Il consistente fondo-archivio in permanenza al museo dal 1998 si è costituito in primis dalla “inconsapevole” eredità lasciata dall’artista, raccolta dalla famiglia alla morte, e dalle donazioni e acquisizioni, ottenute nel tempo in compartecipazione con la Regione e il Comune. Si tratta di opere che testimoniano l’eclettismo del Pascali grafico, del Pascali scenografo, scultore, performer che pur senza mai citare il territorio, l’infanzia e adolescenza pugliese, hanno una schietta “matrice mediterranea”, declinata poi dalle influenze artistiche internazionali che ebbe modo di assorbire a Roma negli anni Cinquanta e nei brillanti anni Sessanta.
Dalle esperienze pubblicitarie e televisive, rappresentative del periodo in sodalizio con Lodolo Film e lavorando per la Rai, alle sperimentazioni sculturee e installative successive, in rapporto con gallerie, spazi e appuntamenti importanti del sistema ufficiale dell’arte che andava consacrandolo prima di quel fatidico 1968. Testimonianze, con progetti grafici, film, installazioni, bozzetti, appunti visivi e oggetti personali che ricostruiscono la storia e la vitalità del Pascali uomo e attraverso le quali si possono rintracciare i nodi tematici della sua florida, seppur breve, carriera.

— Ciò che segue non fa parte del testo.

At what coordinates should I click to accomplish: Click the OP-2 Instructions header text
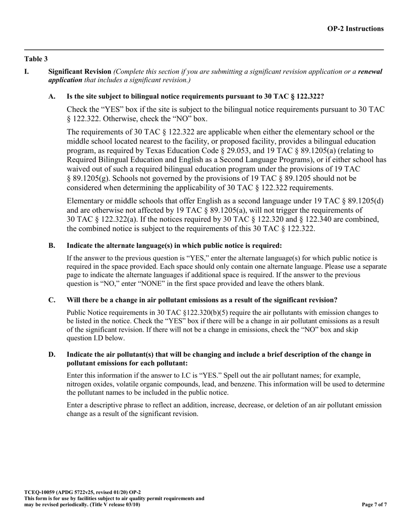[355, 29]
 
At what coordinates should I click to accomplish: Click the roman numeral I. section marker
[27, 71]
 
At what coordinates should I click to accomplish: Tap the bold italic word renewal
[370, 71]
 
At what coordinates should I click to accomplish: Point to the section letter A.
[52, 96]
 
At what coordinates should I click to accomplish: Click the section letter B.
[52, 246]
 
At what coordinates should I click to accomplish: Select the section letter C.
[52, 300]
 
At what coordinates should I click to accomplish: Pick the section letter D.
[52, 355]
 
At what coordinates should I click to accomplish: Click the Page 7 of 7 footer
[374, 505]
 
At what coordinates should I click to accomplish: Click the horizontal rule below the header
[204, 50]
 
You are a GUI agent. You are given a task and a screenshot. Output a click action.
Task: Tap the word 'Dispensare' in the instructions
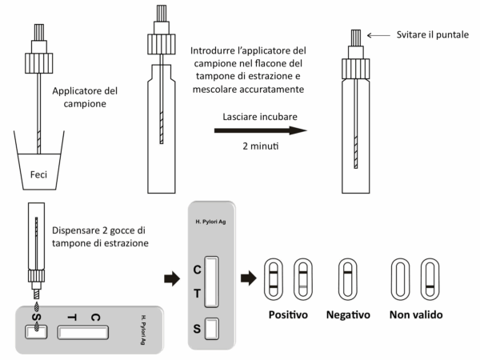pos(76,231)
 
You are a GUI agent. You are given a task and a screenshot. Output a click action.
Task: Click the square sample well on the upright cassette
pos(211,328)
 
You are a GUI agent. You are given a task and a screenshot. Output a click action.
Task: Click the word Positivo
pos(289,314)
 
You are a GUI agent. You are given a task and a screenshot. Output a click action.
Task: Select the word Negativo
pos(349,314)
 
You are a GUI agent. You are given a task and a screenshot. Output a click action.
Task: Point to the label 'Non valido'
pos(418,314)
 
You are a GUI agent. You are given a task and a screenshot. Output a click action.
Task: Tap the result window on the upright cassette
pos(211,281)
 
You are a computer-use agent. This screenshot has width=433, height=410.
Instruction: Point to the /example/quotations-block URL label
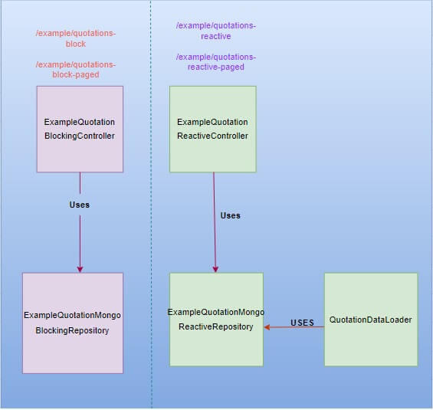(x=76, y=38)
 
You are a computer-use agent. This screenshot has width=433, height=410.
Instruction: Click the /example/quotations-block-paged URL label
(x=76, y=69)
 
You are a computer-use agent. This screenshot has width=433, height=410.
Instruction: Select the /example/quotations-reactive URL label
(x=215, y=31)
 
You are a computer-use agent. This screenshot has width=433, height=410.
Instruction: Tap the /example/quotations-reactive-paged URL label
(x=215, y=61)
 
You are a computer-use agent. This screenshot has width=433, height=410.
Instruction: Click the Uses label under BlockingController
(x=79, y=205)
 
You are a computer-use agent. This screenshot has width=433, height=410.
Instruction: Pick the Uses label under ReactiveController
(x=230, y=215)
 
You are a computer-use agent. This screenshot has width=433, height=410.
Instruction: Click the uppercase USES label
(x=302, y=323)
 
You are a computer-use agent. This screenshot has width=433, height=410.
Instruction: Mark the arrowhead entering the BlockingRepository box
(x=80, y=268)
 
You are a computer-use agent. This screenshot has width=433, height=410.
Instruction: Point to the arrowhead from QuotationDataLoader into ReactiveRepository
(x=268, y=327)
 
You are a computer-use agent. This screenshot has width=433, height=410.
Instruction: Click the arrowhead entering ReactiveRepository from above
(x=215, y=268)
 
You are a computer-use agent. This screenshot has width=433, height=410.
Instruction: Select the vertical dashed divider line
(x=151, y=230)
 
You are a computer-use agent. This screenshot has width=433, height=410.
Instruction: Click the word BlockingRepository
(x=73, y=330)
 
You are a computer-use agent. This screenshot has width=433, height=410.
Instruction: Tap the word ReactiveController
(x=212, y=136)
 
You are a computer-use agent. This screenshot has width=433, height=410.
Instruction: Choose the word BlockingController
(x=80, y=136)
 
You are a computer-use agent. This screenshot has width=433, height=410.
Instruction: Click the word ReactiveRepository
(x=216, y=326)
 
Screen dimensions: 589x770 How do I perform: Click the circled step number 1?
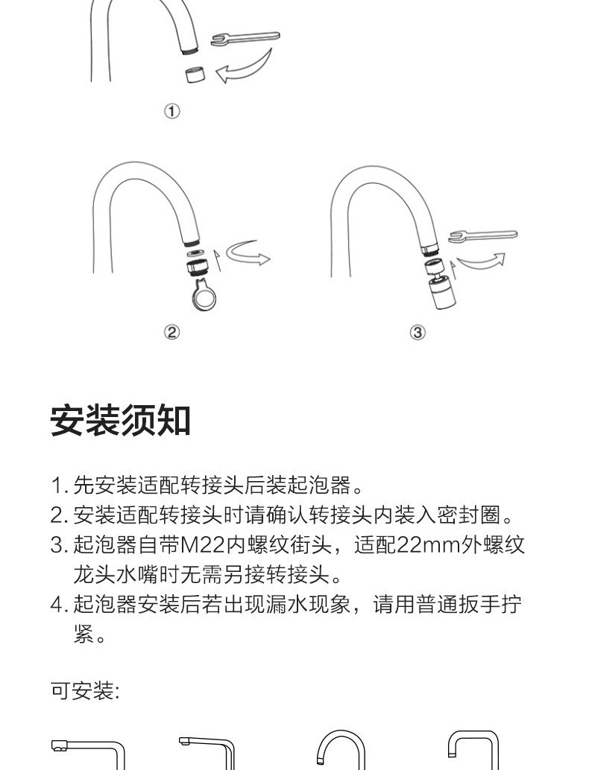point(171,111)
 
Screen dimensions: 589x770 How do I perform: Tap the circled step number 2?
point(171,332)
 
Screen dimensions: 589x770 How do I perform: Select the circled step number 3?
point(418,332)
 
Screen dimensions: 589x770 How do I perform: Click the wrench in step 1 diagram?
point(245,38)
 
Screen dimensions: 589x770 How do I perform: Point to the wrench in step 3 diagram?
point(483,236)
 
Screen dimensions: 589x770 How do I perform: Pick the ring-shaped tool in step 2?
point(203,294)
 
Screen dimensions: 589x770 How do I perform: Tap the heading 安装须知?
point(121,421)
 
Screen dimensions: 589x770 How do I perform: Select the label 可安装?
point(86,690)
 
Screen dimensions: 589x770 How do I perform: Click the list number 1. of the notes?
point(59,486)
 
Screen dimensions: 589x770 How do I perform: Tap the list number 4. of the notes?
point(59,605)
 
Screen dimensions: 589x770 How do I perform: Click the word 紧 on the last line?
point(84,634)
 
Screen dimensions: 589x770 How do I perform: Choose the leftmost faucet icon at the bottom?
point(88,754)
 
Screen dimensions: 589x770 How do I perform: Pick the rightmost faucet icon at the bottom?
point(473,751)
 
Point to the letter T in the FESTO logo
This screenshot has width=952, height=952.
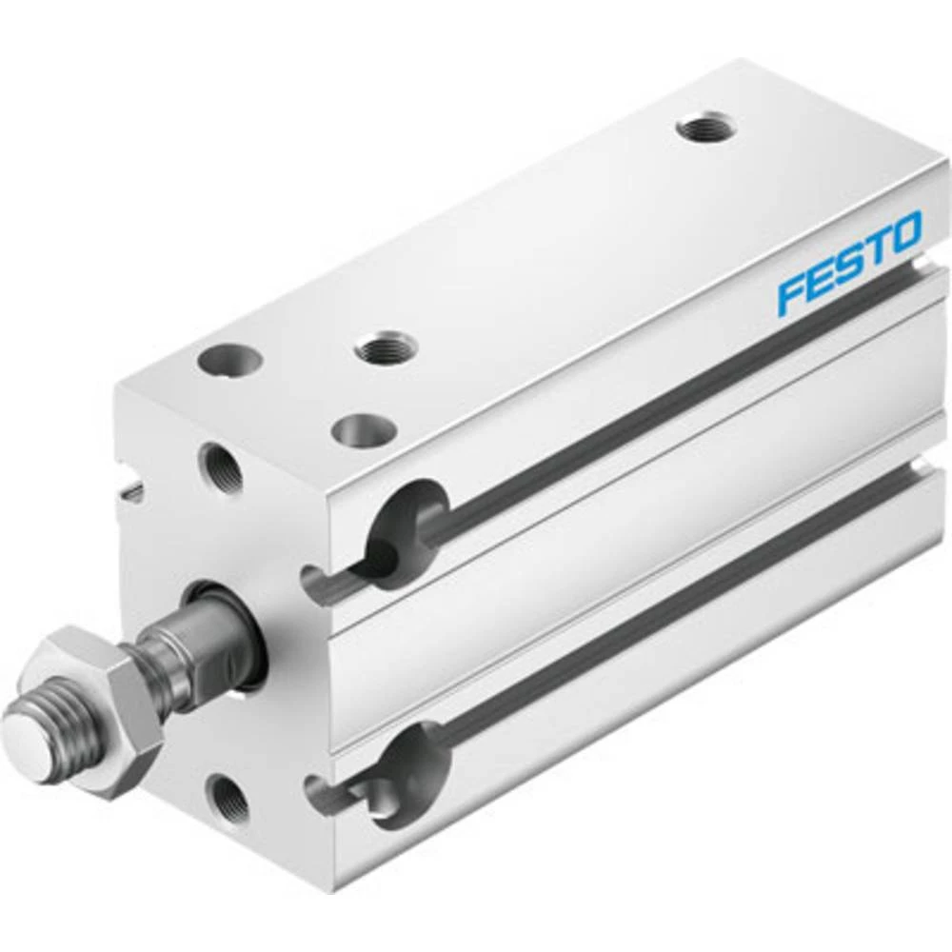pyautogui.click(x=876, y=247)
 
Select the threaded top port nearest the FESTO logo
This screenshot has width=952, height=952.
pyautogui.click(x=705, y=128)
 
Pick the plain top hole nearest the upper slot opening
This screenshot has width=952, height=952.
pyautogui.click(x=363, y=430)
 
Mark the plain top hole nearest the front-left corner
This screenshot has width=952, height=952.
pyautogui.click(x=229, y=362)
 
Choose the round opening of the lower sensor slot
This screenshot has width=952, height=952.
pyautogui.click(x=410, y=768)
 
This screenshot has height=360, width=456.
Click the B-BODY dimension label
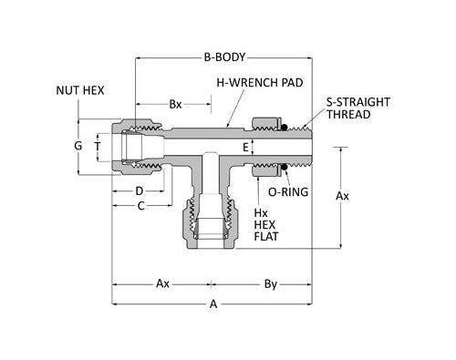224,57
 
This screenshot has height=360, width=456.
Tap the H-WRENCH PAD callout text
260,83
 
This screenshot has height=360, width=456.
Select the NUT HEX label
80,90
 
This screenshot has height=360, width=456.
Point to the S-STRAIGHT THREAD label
358,108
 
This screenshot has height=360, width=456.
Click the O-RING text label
288,192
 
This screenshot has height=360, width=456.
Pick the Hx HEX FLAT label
266,224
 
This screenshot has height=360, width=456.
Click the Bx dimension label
175,105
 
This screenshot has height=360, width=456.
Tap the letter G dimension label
78,146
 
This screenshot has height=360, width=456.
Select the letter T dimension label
98,147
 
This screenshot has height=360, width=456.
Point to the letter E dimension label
245,148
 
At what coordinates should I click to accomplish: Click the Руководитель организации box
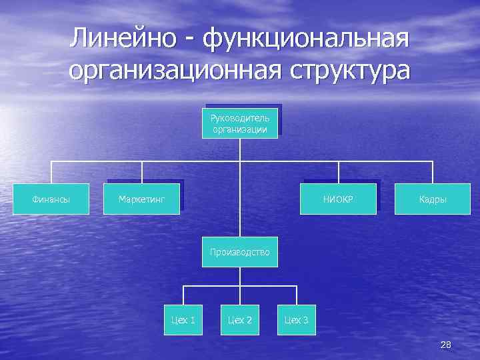coord(240,123)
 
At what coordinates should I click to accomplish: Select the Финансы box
coord(52,199)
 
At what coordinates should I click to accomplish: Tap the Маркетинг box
coord(141,199)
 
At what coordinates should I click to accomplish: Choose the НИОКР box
coord(339,199)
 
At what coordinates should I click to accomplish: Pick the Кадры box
coord(433,199)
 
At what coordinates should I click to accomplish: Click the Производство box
coord(240,252)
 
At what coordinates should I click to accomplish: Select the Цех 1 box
coord(183,320)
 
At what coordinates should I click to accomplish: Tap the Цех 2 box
coord(240,320)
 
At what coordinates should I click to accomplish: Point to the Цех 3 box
coord(297,320)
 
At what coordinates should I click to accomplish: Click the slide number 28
coord(446,344)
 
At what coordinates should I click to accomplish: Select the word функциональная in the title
coord(305,38)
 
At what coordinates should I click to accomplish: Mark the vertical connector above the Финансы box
coord(52,172)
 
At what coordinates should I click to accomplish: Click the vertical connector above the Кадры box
coord(433,172)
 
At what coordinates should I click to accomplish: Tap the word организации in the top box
coord(240,129)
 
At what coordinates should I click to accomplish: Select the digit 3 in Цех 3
coord(305,321)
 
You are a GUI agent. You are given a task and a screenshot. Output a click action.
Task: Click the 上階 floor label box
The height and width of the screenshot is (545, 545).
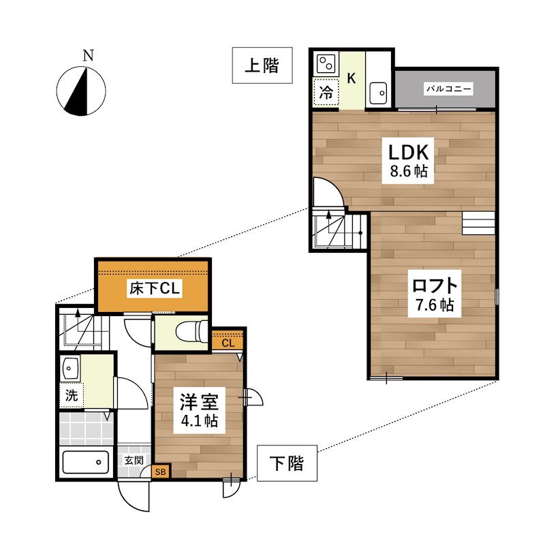pyautogui.click(x=262, y=65)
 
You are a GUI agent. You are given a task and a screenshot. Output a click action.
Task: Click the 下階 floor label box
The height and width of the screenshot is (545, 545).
pyautogui.click(x=287, y=463)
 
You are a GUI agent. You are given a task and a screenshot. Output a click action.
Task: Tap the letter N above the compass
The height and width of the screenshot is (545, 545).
pyautogui.click(x=89, y=56)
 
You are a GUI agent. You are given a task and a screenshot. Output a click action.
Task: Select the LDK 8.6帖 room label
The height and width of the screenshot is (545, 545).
pyautogui.click(x=408, y=161)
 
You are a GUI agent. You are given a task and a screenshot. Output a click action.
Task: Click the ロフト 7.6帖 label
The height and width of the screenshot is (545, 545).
pyautogui.click(x=435, y=294)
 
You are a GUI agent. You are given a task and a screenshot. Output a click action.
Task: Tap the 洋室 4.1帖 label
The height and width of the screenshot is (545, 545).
pyautogui.click(x=200, y=410)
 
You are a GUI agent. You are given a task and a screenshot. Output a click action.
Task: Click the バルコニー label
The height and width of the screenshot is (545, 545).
pyautogui.click(x=449, y=89)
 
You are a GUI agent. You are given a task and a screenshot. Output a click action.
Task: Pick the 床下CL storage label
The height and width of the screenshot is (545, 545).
pyautogui.click(x=155, y=288)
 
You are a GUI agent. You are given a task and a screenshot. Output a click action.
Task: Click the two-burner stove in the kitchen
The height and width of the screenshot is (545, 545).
pyautogui.click(x=326, y=64)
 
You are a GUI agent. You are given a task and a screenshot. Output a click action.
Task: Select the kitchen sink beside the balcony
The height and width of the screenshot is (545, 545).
pyautogui.click(x=378, y=93)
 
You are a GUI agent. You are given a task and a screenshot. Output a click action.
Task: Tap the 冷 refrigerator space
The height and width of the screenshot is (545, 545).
pyautogui.click(x=326, y=93)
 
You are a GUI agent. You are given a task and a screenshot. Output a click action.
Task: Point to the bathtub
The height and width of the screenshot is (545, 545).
pyautogui.click(x=86, y=463)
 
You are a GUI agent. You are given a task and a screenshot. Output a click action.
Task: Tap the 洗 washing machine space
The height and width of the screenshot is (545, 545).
pyautogui.click(x=72, y=395)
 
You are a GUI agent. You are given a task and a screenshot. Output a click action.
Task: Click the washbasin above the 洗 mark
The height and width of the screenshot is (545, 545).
pyautogui.click(x=71, y=367)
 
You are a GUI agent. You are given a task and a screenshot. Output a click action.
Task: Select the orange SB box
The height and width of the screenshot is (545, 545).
pyautogui.click(x=161, y=472)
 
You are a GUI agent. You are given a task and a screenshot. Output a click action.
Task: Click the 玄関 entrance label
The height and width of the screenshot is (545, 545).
pyautogui.click(x=134, y=461)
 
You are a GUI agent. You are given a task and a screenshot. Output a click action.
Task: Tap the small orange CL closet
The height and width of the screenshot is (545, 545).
pyautogui.click(x=228, y=343)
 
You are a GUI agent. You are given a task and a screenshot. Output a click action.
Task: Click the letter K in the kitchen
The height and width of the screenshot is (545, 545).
pyautogui.click(x=352, y=78)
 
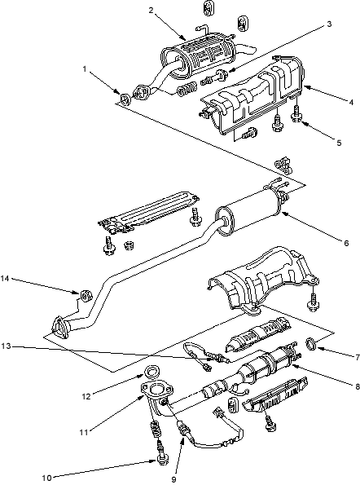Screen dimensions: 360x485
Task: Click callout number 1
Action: (85, 68)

Marco Giusti, Pino Pascali o le trasformazioni del serpente (2003; still da film produzione Rai 3) |
Altresì la collezione museale, viva, mobile e in costante arricchimento, continua ad attrarre donazioni e nuove acquisizioni preposte dalla Fondazione Museo Pino Pascali (premiata nel 2013 come Miglior Fondazione d’Arte Contemporanea d’Italia). È appena dello scorso anno infatti l’introduzione di una raccolta di fotografie inedite e di video pubblicitari originali recentemente restauri.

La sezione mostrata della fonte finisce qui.